◆ TRY IT
The records below must be output exactly, with no images carried over.

◆ DATA EXTRACTS
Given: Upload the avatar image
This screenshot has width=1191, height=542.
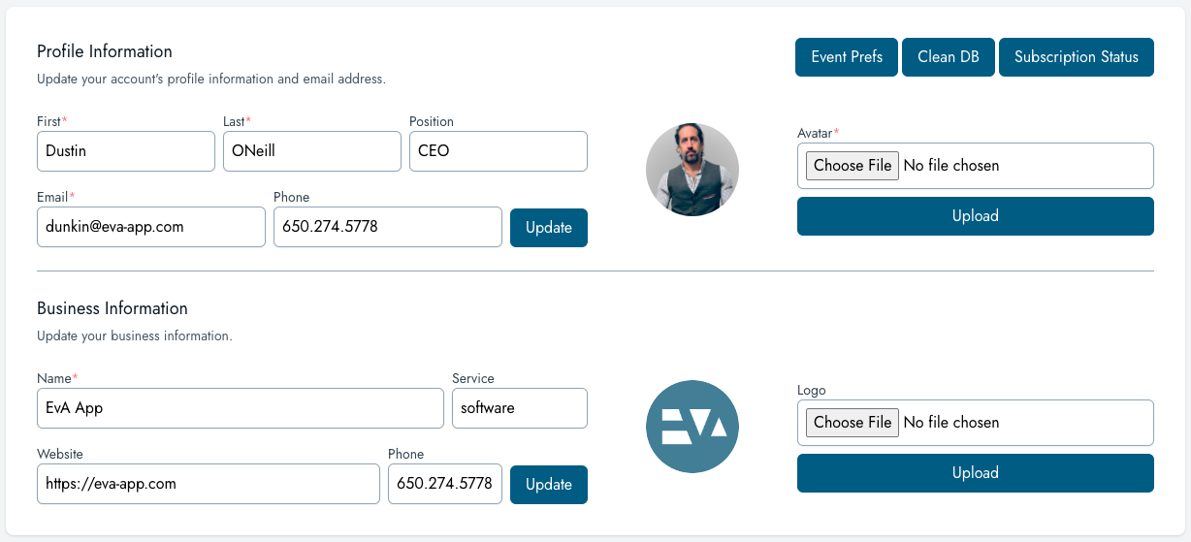Looking at the screenshot, I should (x=975, y=216).
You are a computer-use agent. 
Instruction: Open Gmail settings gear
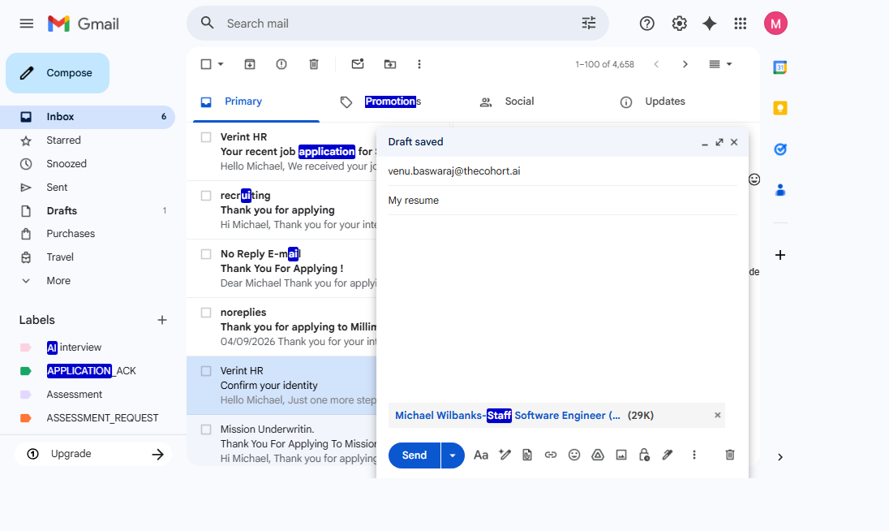(x=680, y=24)
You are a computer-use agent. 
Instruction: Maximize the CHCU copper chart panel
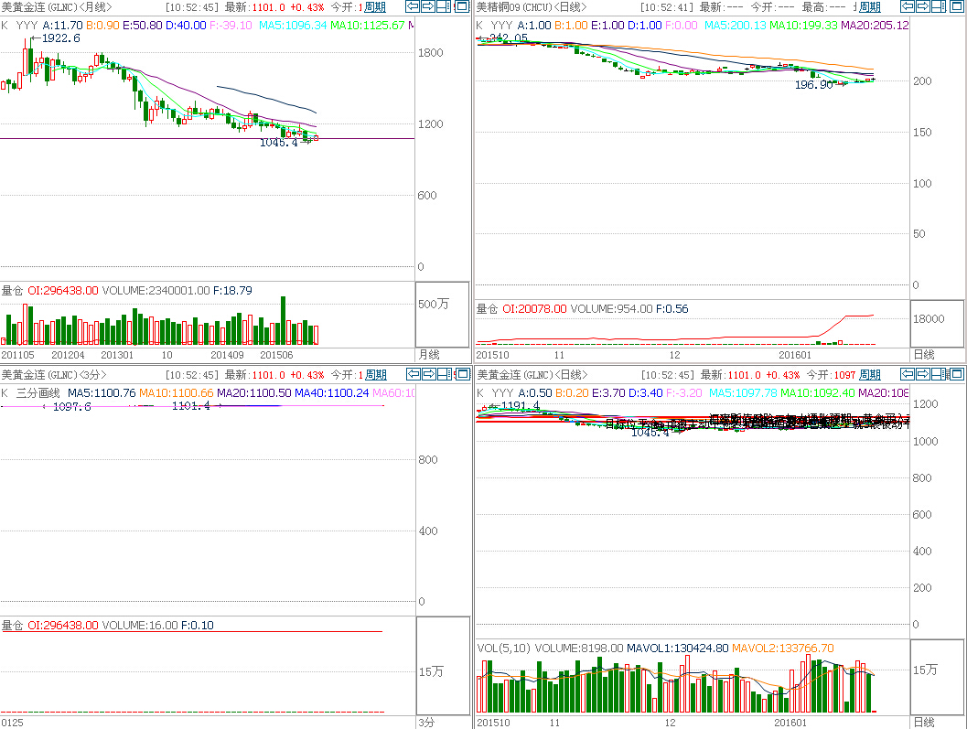tap(955, 6)
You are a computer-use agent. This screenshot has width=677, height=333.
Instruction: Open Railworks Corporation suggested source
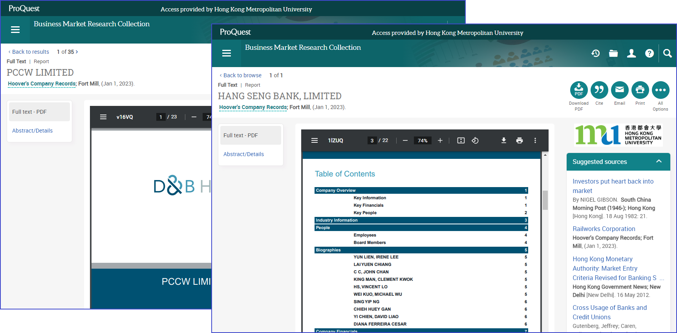point(604,229)
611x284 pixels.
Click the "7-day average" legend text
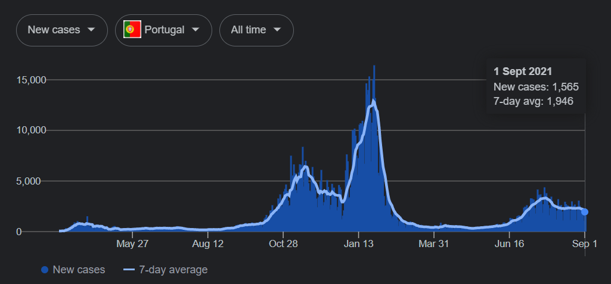click(173, 270)
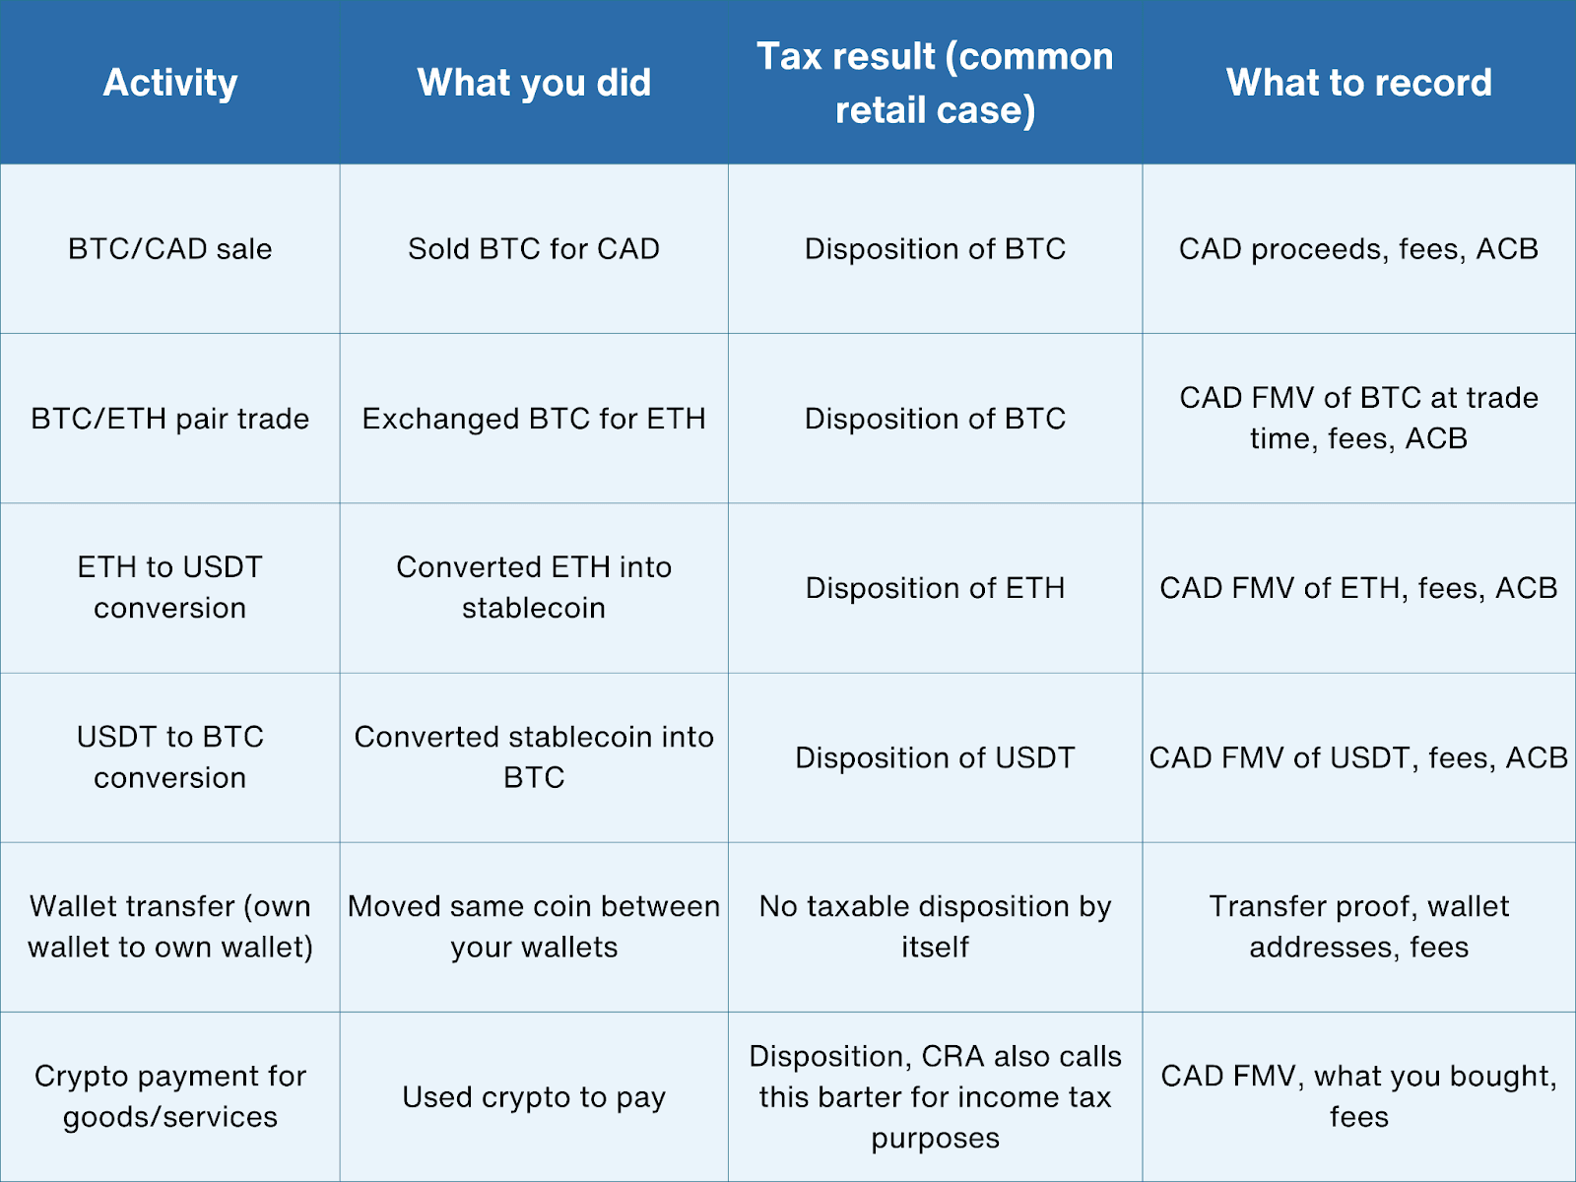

◆ TASK ANSWER
Given: Upload the avatar image
This screenshot has width=1191, height=542.
Looking at the screenshot, I should (x=975, y=216).
You are a computer-use agent. 
Instruction: Open Gmail settings gear
(x=680, y=24)
You are a computer-use agent. 
Instruction: Maximize the CHCU copper chart panel
tap(955, 6)
You are a computer-use agent. This screenshot has width=677, height=333.
Instruction: Open Railworks Corporation suggested source
point(604,229)
611x284 pixels.
Click the "7-day average" legend text
click(173, 270)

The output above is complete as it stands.